Allergies In Veterinary Medicine - The Vet's, Not the Pet's
One of our area’s well-respected vets just sold her hospital and retired from practice—a typical scenario were it not for her success, her youth (she’s in her early forties) and the reason for her retirement: she had finally yielded to her increasingly unmanageable allergies…to cats.
Ironically, this vet had been regarded especially for her devotion to cat medicine. We in the profession will surely miss her, more so her clients, and not least of all, her patients, who will have to accustom themselves to a vet perhaps less attuned to the peccadilloes of their species. Yet from my point of view no one is likely to lament her retirement more than she will. I can’t believe anyone that good ever wants to hang it up.
The paradox in practical vet medicine is that an increasing percentage of vets suffer from allergies to pets, mirroring the significant rise in the incidence of allergic disease throughout the US in recent decades.

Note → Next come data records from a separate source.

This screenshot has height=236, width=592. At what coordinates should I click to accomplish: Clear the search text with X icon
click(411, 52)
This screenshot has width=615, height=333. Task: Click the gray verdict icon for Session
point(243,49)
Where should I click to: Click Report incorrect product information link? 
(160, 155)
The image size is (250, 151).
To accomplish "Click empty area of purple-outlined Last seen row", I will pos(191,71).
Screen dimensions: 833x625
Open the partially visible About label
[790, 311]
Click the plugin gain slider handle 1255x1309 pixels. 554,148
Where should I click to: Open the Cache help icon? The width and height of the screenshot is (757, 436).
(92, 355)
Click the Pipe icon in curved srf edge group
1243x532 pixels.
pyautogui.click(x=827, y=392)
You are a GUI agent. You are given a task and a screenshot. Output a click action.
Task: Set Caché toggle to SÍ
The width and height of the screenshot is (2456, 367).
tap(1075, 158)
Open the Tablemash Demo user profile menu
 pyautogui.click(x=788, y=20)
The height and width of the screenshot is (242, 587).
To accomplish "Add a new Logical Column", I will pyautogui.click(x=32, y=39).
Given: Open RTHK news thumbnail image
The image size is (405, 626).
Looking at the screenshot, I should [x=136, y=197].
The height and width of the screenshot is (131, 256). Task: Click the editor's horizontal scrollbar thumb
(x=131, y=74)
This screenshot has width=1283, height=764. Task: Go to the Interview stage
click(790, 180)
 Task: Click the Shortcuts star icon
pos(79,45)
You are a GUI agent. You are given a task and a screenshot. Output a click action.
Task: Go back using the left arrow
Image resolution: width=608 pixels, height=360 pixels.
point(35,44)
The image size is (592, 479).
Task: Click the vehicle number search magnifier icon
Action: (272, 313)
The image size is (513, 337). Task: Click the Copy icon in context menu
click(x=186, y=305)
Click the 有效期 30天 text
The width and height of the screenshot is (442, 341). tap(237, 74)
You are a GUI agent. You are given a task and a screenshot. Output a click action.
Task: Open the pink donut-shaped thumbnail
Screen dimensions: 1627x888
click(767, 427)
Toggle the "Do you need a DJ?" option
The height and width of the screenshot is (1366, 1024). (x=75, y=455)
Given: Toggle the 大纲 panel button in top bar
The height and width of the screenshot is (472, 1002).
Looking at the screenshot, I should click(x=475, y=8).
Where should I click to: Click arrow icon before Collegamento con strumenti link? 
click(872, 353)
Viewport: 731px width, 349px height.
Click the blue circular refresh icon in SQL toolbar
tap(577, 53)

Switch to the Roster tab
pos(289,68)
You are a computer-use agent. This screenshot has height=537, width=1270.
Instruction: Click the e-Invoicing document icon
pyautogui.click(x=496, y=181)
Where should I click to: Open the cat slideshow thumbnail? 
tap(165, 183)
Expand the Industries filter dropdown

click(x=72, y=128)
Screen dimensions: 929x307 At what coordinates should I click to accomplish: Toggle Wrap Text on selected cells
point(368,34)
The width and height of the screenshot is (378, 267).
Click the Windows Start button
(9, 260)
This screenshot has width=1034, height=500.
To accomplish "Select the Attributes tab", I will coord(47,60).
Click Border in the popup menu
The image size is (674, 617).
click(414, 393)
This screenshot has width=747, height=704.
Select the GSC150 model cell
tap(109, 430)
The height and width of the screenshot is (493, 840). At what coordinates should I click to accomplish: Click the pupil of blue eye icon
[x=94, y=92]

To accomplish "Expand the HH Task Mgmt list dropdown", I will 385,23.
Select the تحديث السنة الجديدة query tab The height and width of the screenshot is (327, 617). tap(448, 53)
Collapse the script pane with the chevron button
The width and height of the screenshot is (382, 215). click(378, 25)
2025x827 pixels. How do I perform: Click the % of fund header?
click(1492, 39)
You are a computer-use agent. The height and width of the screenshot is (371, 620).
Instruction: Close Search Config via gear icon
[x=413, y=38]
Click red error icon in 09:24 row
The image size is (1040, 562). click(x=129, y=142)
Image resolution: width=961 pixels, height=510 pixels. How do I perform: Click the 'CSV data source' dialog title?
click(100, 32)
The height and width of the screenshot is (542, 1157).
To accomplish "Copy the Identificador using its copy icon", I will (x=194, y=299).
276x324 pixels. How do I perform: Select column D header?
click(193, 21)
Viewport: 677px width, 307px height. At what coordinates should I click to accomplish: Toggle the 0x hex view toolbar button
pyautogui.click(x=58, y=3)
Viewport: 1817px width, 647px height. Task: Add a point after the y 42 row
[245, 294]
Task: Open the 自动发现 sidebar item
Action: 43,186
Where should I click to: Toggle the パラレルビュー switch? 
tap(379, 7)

Before I had my first (and only) child eight years ago I, too, suffered from severe allergic rhinitis (hay fever) to cat dander and dust mites. Before this miracle of my fickle immune system, I was well acquainted with every known variety of allergy meds—Benadryl, Atarax, Seldane, Claritin, Allegra, and a few others whose names I can’t remember. Allergy vaccines were ineffective.
It sucked. I often had to leave an exam room during a sneezing fit. Surgery was commonly a two pair of gloves and two mask adventure when my eyes and nose would run uncontrollably.
During my vet school years I’d expected never to make it in practice as a result of my allergies. I applied to the MBA program at the Wharton school (a unique VMD/MBA program) so I’d have the choice to use my vet degree in non-clinical settings (such as government and the pharmaceutical industry).
It was during my two years in business school (when I decided its demands were not so heavy as vet school’s) that I accepted a full-time position at an emergency hospital and learned that life as a clinician was indeed manageable for me. I fell in love with practicing medicine.
Now when I hear people lament their inability to enter the veterinary field–my area vet’s early retirement notwithstanding—I urge them to reconsider. If their allergies are not too severe, it’s still a potential reality for them. Even if they never work with animals directly, they’ll still have the ability to help the lives of animals in ways unique to a veterinary professional, often to greater effect than those of us in traditional practice.